The only conventional job Stewart held was as a part-time bookseller in the Norman Robb Bookshop in Melbourne. From 1966 he lived in Japan where he taught English and studied Shin Buddhism. He became expert in Japanese culture. Grants from the Literature Board of Australian and the Australia-Japan Foundation supported him. In latter years he lived reclusively within an expatriate community, a bitter man with no love for his homeland.
Stewart and McAuley thought modernist poetry was pretentious nonsense. They likened it to "a free association test". They agreed with A.D. Hope that it would be a good idea to "get Maxy" and to debunk what they called the "Angry Pungwungs".
They set themselves some facetious rules:
1. There must be no coherent theme, at most, only confused and inconsistent hints at a meaning held out as a bait to the reader.
2. No care was taken with verse technique, except occasionally to accentuate its general sloppiness by deliberate crudities.

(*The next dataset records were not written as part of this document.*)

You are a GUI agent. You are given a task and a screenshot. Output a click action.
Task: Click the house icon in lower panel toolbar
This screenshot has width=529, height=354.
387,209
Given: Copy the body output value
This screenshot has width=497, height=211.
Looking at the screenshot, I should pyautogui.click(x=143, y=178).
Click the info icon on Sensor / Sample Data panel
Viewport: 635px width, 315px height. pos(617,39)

3. In style, the poems were to imitate, not Mr. Harris in particular, but the whole literary fashion as we knew it from the works of Dylan Thomas, Henry Treece and others.

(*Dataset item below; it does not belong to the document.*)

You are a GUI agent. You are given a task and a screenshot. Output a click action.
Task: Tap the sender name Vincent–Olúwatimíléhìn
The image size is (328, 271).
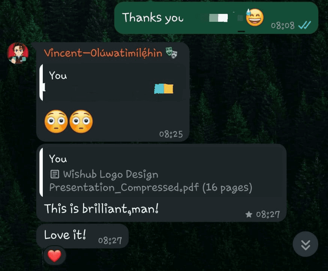coord(103,53)
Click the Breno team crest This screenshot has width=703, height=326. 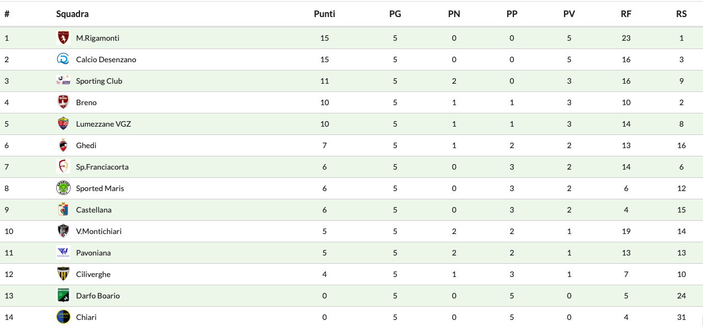click(x=63, y=102)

They started with an unfinished McAuley poem Durer: Innsbruck 1495 and went on to create an oeuvre of parodies, using snippets of text books, quotes of this and that, free associations...
Having completed the poems, we wrote a very pretentious and meaningless Preface and Statement which purported to explain the aesthetic theory on which they were based. Then we elaborated the details of the alleged poet’s life. This took more time than the composition of his Works," they later explained.
In typing the poems, Stewart made deliberate errors and corrections. Then they aged their creation by exposure to sun and dust. The prank was completed by the invention of Ethel Malley, the straight-laced suburban sister who discovers her dead brother's works and pleads for literary appraisal.
And it all turned out to be the two poets' most remembered works.